[[ MATERIAL PROVIDED, beginning ]]

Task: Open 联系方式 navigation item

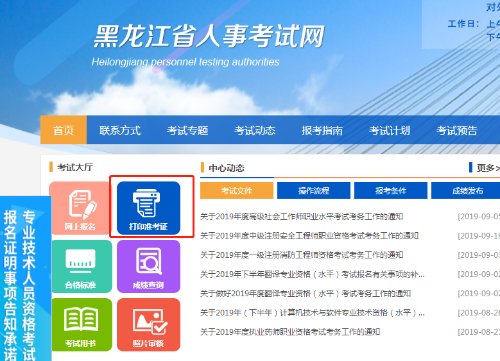Action: (120, 130)
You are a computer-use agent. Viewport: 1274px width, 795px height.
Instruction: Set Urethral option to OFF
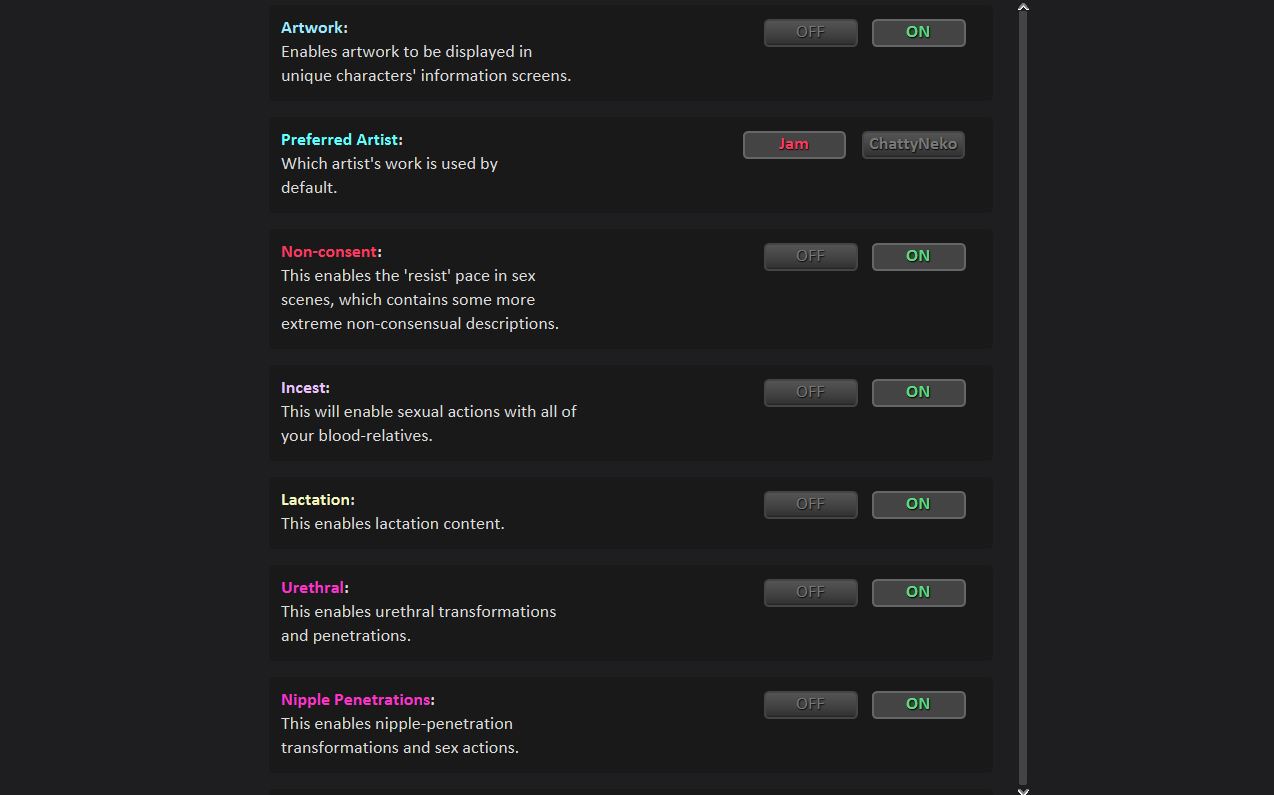click(x=810, y=592)
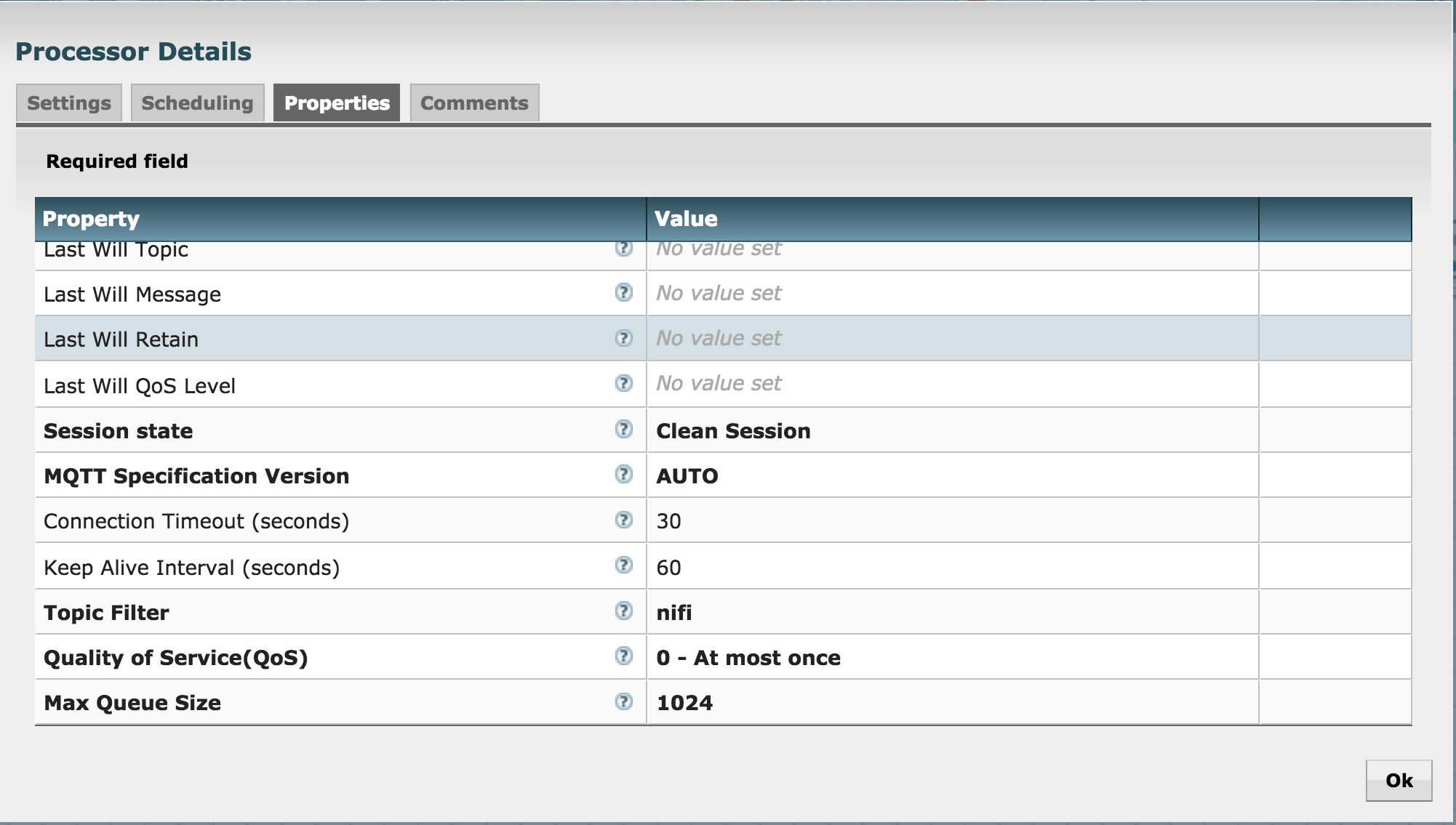The image size is (1456, 825).
Task: Open help for Keep Alive Interval
Action: (x=623, y=565)
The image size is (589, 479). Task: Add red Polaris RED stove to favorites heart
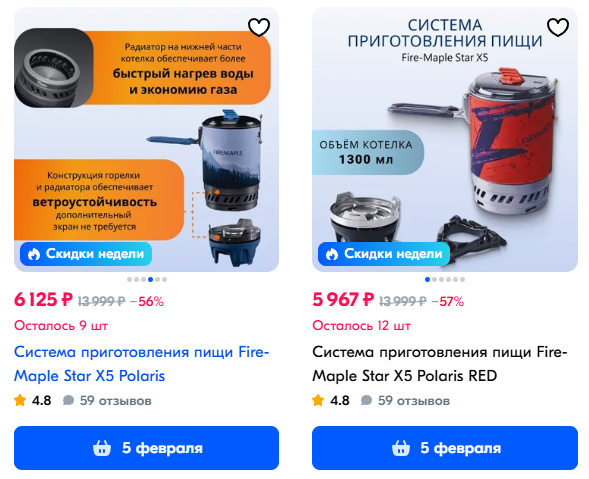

[[ MATERIAL PROVIDED, end ]]

WHAT TO DO
All the records need to be set down word for word, with the images left out.

RESPONSE FOR THIS EXERCISE
Task: Open 联系方式 navigation item

Action: (120, 130)
You are a computer-use agent. Viewport: 1274px width, 795px height.
Instruction: Set Urethral option to OFF
click(x=810, y=592)
The image size is (1456, 825).
Task: Open help for Keep Alive Interval
Action: (x=623, y=565)
The image size is (589, 479). Task: Add red Polaris RED stove to favorites heart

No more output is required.